## Written task 1
Transcribe the passage on click fraud below, starting at "According to Jupiter" and ending at "to rival companies.".

## Document excerpt

A nervous temperament permeated the recent Search Engine Strategies Conference & Expo in New York. Whether you were a search engine, a SEM or SEO firm, or a company looking to begin or ratchet up a pay-per-click campaign, the phrase on everyone’s lips was “click fraud.”
Search engines were discussing methods to reveal and prevent it; SEMs were introducing products to detect and combat the problem — and promising to handle refunds with the engines; and advertisers were looking for any hope that click fraud would disappear.
Like spam, the main obstacle in fighting click fraud is the profitability for the fraudsters. With click prices growing steadily, all forms of click fraud are surefire moneymakers for those committing them. The engines stand to profit as well — at least in the short run, as long as click fraud doesn’t alienate advertisers — because they get paid by advertisers for fraudulent clicks that aren’t contested.
According to Jupiter analyst Niki Scevak, who spoke at the SES conference, click fraud has no effect on a search engine’s revenue. Marketers bid based on a cost per order/action basis; if they make $100 from a sale, they can afford 100 clicks at $1. If the 50 percent of those clicks that we assume are fraudulent disappear, they can afford $2 a click and will raise the bid price.
What is click fraud? Click fraud appears in three (or four) major forms, each with its own technique and desired income. Traditional click fraud, in which fraudsters click on advertisers’ pay-per-click ads with no intention of purchasing the advertised product or service, is mostly conducted by two groups: competitors and network partners/publishers. Competitors click on PPC ads to charge money to rival companies.
Generally, competitor click fraud occurs when a competitor clicks a couple times in a row on another company’s ad. Limited by the sheer determination of virulent competitors, such fraud is damaging only to small businesses in competitive spaces with high PPC costs. A lawyer in New York with an average bid price of $10 could lose $300 a month from one extra fraudulent click per day. If that lawyer deals in Vioxx or mesothelioma cases, where keyword prices range from $20 to $50, he stands to lose as much as $1,500 from just one instance of click fraud per day!
Though competitor click fraud often can be noticed by multiple clicks originating from a single IP address, it sometimes may be difficult to be sure that click fraud is the culprit. If clicks are spaced throughout the day using different keywords, it could be legitimate research from a competitor. If the IP can be tracked to a location where you have a competitor, but not to the competitor itself, the clicks could be from a potential client or buyer researching your site.

## Material for this exercise
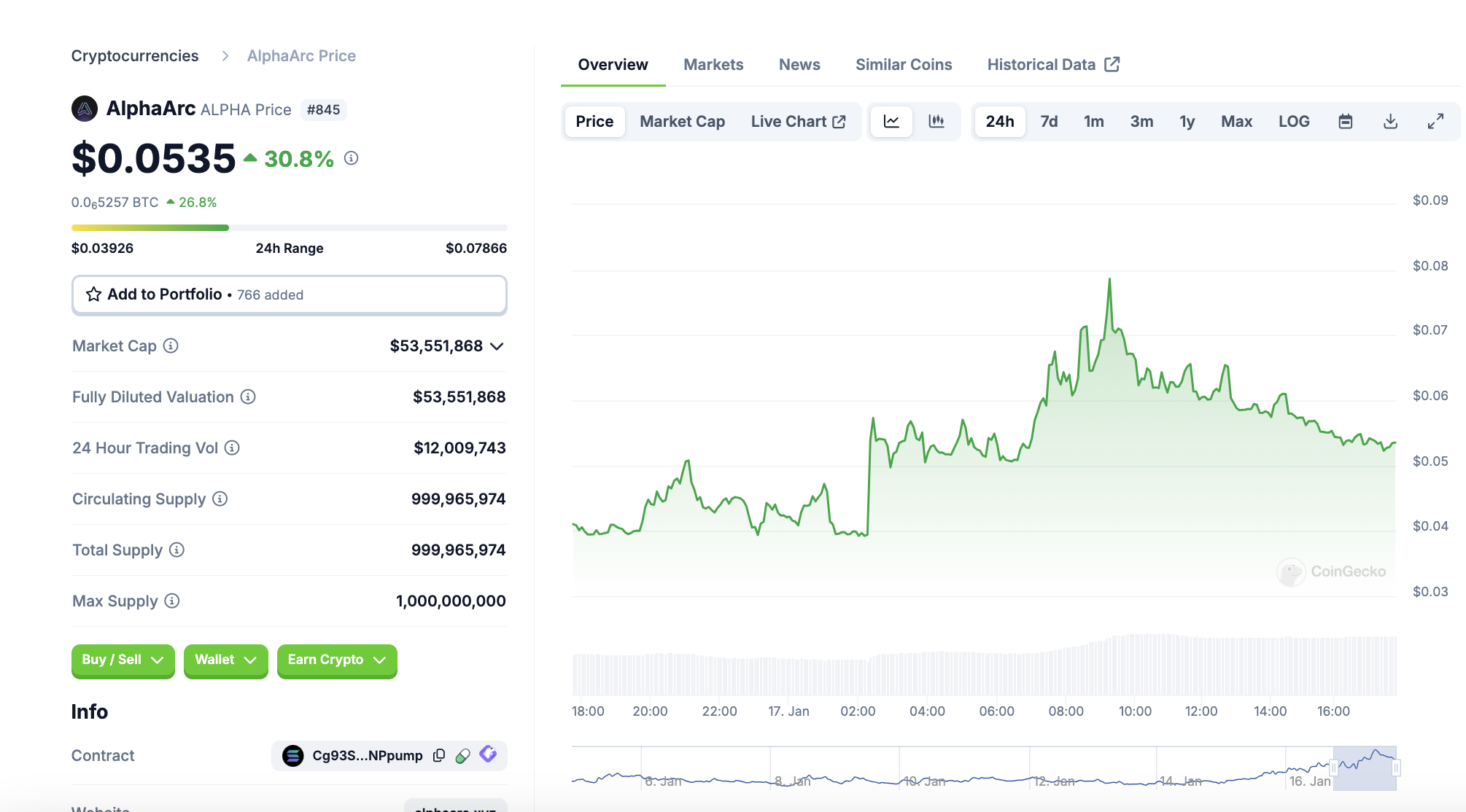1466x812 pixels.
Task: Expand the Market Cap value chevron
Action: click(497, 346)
* * *
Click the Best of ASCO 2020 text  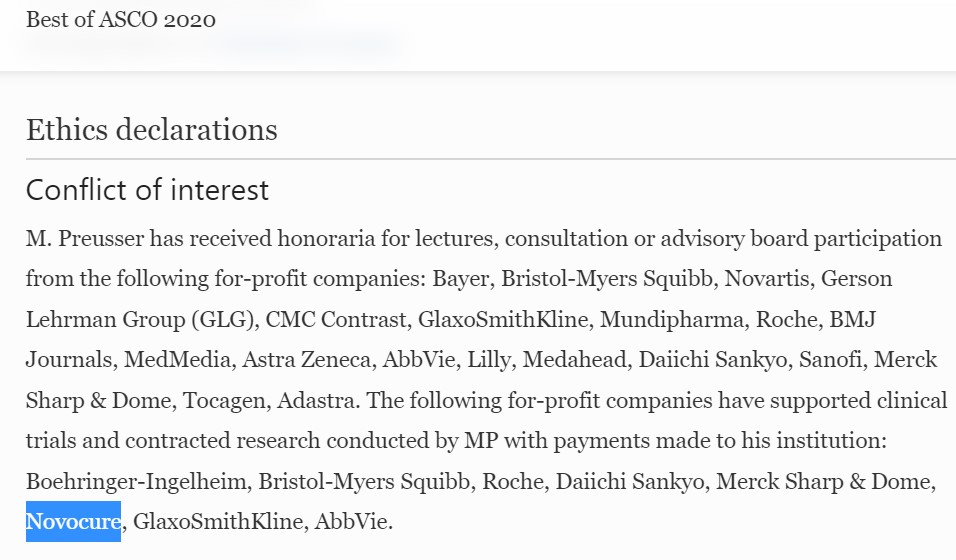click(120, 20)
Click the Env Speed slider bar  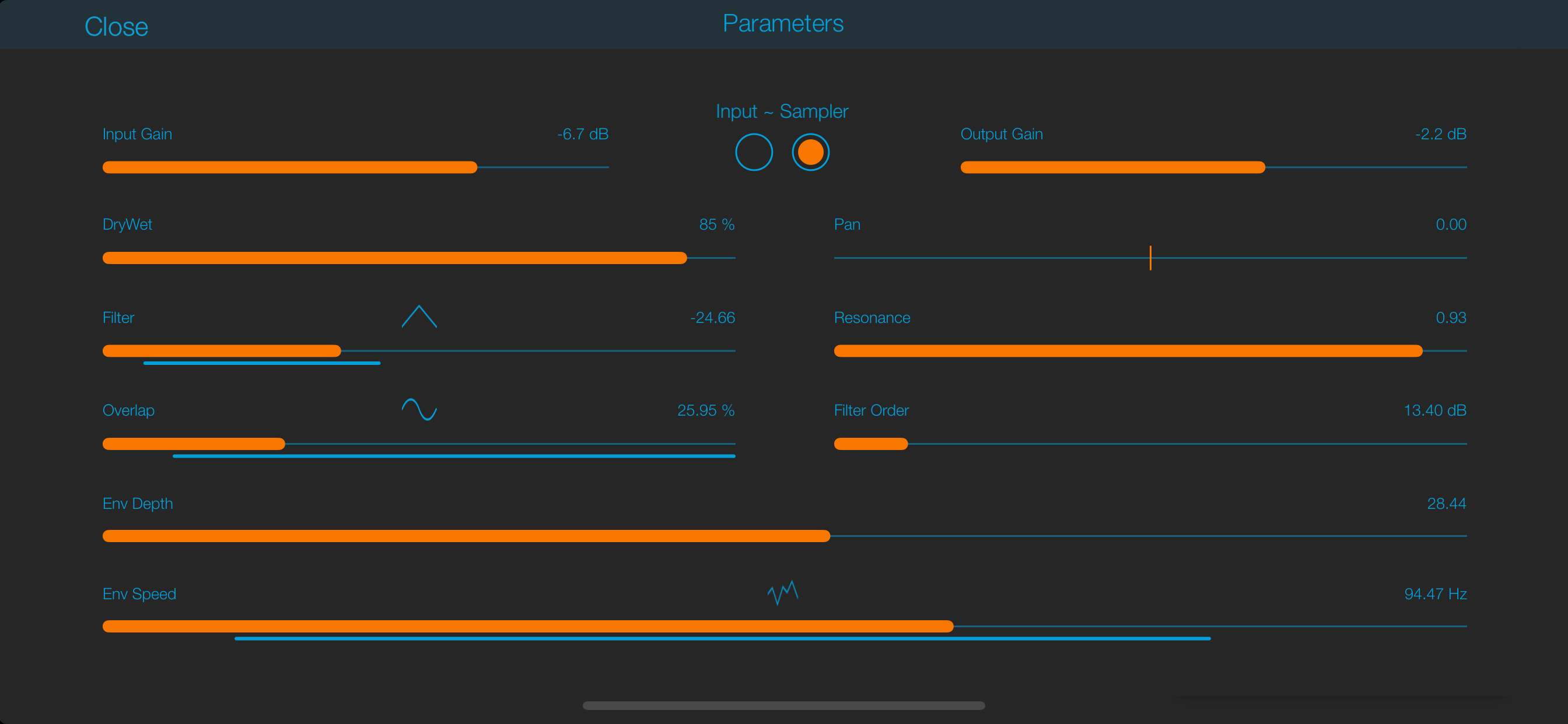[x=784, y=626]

## Written task 2
Repeat word for word the lines of the records above, starting at the line that contains "1466x812 pixels." and ending at the line that contains "Action: click(497, 346)", omitting the pictures.

## Full solution 1
According to Jupiter analyst Niki Scevak, who spoke at the SES conference, click fraud has no effect on a search engine’s revenue. Marketers bid based on a cost per order/action basis; if they make $100 from a sale, they can afford 100 clicks at $1. If the 50 percent of those clicks that we assume are fraudulent disappear, they can afford $2 a click and will raise the bid price.
What is click fraud? Click fraud appears in three (or four) major forms, each with its own technique and desired income. Traditional click fraud, in which fraudsters click on advertisers’ pay-per-click ads with no intention of purchasing the advertised product or service, is mostly conducted by two groups: competitors and network partners/publishers. Competitors click on PPC ads to charge money to rival companies.

## Full solution 2
1466x812 pixels.
Task: Expand the Market Cap value chevron
Action: click(497, 346)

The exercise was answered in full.